[Dataset entries]
•••

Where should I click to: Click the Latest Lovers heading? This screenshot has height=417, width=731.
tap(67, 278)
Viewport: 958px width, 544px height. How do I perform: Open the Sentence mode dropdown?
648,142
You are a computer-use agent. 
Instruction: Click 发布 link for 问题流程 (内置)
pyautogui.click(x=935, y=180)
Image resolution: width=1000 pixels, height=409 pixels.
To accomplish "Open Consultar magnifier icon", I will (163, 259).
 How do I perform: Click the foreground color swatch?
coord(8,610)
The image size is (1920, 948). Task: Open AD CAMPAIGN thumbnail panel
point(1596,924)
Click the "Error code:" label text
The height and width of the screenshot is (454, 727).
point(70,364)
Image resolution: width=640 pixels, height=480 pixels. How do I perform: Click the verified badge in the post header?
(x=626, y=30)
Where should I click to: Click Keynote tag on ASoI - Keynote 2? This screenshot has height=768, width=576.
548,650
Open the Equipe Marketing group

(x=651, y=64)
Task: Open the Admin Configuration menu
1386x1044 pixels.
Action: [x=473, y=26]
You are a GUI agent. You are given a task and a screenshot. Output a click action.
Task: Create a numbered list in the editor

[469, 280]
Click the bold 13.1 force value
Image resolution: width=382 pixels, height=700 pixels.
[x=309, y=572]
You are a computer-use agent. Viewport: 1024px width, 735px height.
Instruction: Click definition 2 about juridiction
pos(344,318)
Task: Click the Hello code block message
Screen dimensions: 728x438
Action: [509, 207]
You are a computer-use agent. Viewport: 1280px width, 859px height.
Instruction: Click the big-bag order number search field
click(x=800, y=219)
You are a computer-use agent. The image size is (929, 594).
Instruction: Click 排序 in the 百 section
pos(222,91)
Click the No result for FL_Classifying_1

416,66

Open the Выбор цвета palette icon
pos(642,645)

•••

Could you set down, exactly as written, the lines above between the one holding "Image resolution: width=1000" and the one holding "You are a computer-use agent. The", inclusive, and nothing more?

Image resolution: width=1000 pixels, height=409 pixels.
To accomplish "Open Consultar magnifier icon", I will (163, 259).
 How do I perform: Click the foreground color swatch?
coord(8,610)
The image size is (1920, 948). Task: Open AD CAMPAIGN thumbnail panel
point(1596,924)
Click the "Error code:" label text
The height and width of the screenshot is (454, 727).
point(70,364)
Image resolution: width=640 pixels, height=480 pixels. How do I perform: Click the verified badge in the post header?
(x=626, y=30)
Where should I click to: Click Keynote tag on ASoI - Keynote 2? This screenshot has height=768, width=576.
548,650
Open the Equipe Marketing group

(x=651, y=64)
Task: Open the Admin Configuration menu
1386x1044 pixels.
Action: [x=473, y=26]
You are a GUI agent. You are given a task and a screenshot. Output a click action.
Task: Create a numbered list in the editor

[469, 280]
Click the bold 13.1 force value
Image resolution: width=382 pixels, height=700 pixels.
[x=309, y=572]
You are a computer-use agent. Viewport: 1024px width, 735px height.
Instruction: Click definition 2 about juridiction
pos(344,318)
Task: Click the Hello code block message
Screen dimensions: 728x438
Action: [509, 207]
You are a computer-use agent. Viewport: 1280px width, 859px height.
Instruction: Click the big-bag order number search field
click(x=800, y=219)
You are a computer-use agent. The image size is (929, 594).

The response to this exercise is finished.